The draconian nature of this measure has broad implications for women serving in Iraq. The ban doesn't include sexual actiivity so soldiers can have all the sex they want as long as they make sure they don't become or remain pregnant. The implications in terms of promoting birth control and abortion are obvious. This puts incredible pressure on the woman who becomes pregnant to have an abortion as well as giving the man, if he's a fellow soldier, a serious reason to pressure her to kill the baby. It also puts the general in the bedroom shaking his finger at the couple saying, "Uncle Sam needs you. No babies allowed."
This isn't the only example of anti-family sentiment in the Army. In November Alexis Hutchinson, a single mom, deliberately missed her deployment flight to Afghanistan because she had no one to take care of her 10-month-old son. Her mother intended to care for the boy, but cancelled and the Army refused to provide more time for an alternate placement plan demanding she put her child with protective services for foster home placement. Hutchinson did not comply and was briefly imprisoned. Her deployment is now on hold. Single parents aren't the only ones impacted by situations like this. The Army frequently deploys both parents to war zones requiring families to leave their children in the care of relatives or friends.

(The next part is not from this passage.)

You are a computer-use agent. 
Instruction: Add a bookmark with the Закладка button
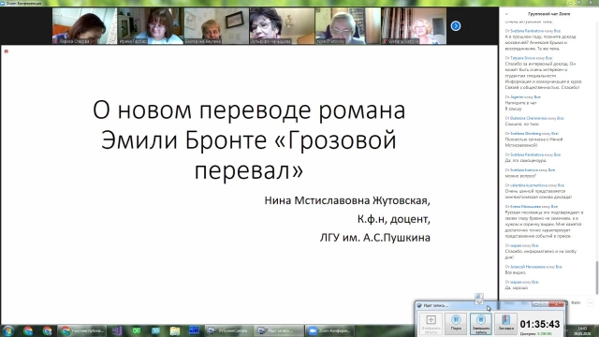pos(505,323)
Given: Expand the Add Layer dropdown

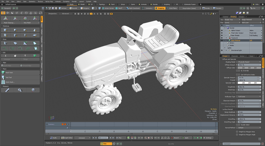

General Cucolo's ban on pregnancy draws one squarely back to the argument about women in the military. Why does the military even allow single moms to enlist or deploy women, other than nurses, to war zones? The answer is easy. An all volunteer military in a country that has murdered one third of its children for the last thirty years has no option. The pool of recruits is limited. But does that justify a general virtually standing in the bedroom at the foot of the bed with a condom in one hand and a disciplinary order in the other telling married couples when they can have children? You don't give up fundamental human rights when you join the Army. But this is the same anti-family military that thinks nothing of deploying both parents to a war zone and imprisoning a single mom whose childcare plan fell through.
What's next in this topsy-turvy world where individuals are seen as nothing but canon fodder and wage slaves?